» **USING THE INFORMATION**:
• a. Reproduce the stretch of the Nachos passage from "Nachos assumes that" through "for process switching.".
• b. Summarize the Nachos passage in two sentences.
• c. According to the Nachos passage, at which instruction does a user program begin executing?

» **SOURCE PASSAGE**:

Nachos assumes that execution of user-programs begins at the first instruction in the text segment (e.g., virtual address 0).
Nachos假设用户程序从text段的第一条指令开始执行(虚拟地址为零)。
When support for multiple user processes has been added, two other Nachos routines are necessary for process switching.
当支持多用户进程时,两个Nachos例程将需要进行进程切换。
Whenever the current processes is suspended (e.g., preempted or put to sleep), the scheduler invokes the routine AddrSpace::SaveUserState(), in order to properly save address-space related state that the low-level thread switching routines do not know about.
将当前进程被暂停(抢占或让其休眠),调度器将调用AddrSpace::SaveUserState()例程,为了合理的保存与底层线程状态相关的地址空间。
This becomes necessary when using virtual memory; when switching from one process to another, a new set of address translation tables needs to be loaded.
当使用虚拟内存时这一步是必须的,当从一个进程切换到另一个时,一组新的地址转换表需要被加载。
The Nachos scheduler calls SaveUserState() whenever it is about to preempt one thread and switch to another.
Nachos调度器抢占一个线程并切换到另一个时将调用SaveUserState()。
Likewise, before switching to a new thread, the Nachos scheduler invokes AddrSpace::RestoreUserState.
同样的,在切换一个新线程之前,Nachos调度器调用AddrSpace::RestoreUserState。
RestoreUserState() insures that the proper address translation tables are loaded before execution resumes.
RestoreUserState()确保在恢复执行前合适的地址转换表被加载。
Creating a Noff Binary
创建Noff二进制文件
Nachos is capable of executing a program containing arbitrary MIPS instructions.
Nachos可运行任何包含MIPS指令的程序。
For example, C programs in the test directory are compiled using gcc on a MIPS machine to create ``.o'' files.
例如,在test目录中的C程序使用MIPS机器的gcc编译成“.o”文件。
To create an a.out binary file, the loader prepends the instructions in test/start.s before the code of the user program.
要创建一个a.out二进制文件,加载器将test/start.s中的指令加入到用户程序的代码之前。
File start.s contains initialization code that needs to be executed before the user's main program.

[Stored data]
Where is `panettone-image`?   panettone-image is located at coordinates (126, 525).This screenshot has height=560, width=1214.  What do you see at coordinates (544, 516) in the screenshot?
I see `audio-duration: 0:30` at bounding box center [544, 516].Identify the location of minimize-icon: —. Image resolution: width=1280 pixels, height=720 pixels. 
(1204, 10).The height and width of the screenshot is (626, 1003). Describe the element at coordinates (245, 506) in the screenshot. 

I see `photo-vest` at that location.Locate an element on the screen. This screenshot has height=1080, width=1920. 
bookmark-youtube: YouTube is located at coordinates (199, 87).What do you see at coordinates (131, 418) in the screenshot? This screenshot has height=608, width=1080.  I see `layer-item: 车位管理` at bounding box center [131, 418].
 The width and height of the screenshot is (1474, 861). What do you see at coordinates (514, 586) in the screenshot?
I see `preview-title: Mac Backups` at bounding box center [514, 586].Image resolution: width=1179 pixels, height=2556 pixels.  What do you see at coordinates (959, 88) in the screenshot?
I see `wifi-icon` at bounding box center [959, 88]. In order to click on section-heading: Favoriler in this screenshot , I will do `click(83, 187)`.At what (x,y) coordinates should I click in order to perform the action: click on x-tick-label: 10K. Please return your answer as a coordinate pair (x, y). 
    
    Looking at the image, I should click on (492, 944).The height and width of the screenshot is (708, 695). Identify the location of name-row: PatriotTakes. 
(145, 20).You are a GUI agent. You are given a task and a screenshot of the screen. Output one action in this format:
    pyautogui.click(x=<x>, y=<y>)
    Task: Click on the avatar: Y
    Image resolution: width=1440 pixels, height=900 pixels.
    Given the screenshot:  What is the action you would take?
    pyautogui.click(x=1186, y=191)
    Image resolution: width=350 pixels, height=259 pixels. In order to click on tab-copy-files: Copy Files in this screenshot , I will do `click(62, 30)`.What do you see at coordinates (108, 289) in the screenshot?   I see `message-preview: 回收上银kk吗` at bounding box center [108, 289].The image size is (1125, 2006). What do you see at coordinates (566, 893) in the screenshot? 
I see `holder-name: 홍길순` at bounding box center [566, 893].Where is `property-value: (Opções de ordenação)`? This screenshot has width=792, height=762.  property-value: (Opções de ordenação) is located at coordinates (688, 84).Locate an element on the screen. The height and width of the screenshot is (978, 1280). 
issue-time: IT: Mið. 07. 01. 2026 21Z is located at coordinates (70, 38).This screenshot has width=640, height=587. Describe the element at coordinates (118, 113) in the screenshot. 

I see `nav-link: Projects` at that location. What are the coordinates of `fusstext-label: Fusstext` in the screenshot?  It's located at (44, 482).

» **RESULTS IN ORDER**:
• a.
Nachos assumes that execution of user-programs begins at the first instruction in the text segment (e.g., virtual address 0).
Nachos假设用户程序从text段的第一条指令开始执行(虚拟地址为零)。
When support for multiple user processes has been added, two other Nachos routines are necessary for process switching.

• b. When Nachos supports multiple user processes, the scheduler calls AddrSpace::SaveUserState() when it suspends or preempts a process, and it calls AddrSpace::RestoreUserState() before switching to a new thread, so that address-space state is saved and the proper address translation tables are loaded. To create an a.out binary from a C program compiled with gcc on a MIPS machine, the loader places the initialization instructions in test/start.s before the user program's code.

• c. At the first instruction in the text segment (e.g., virtual address 0).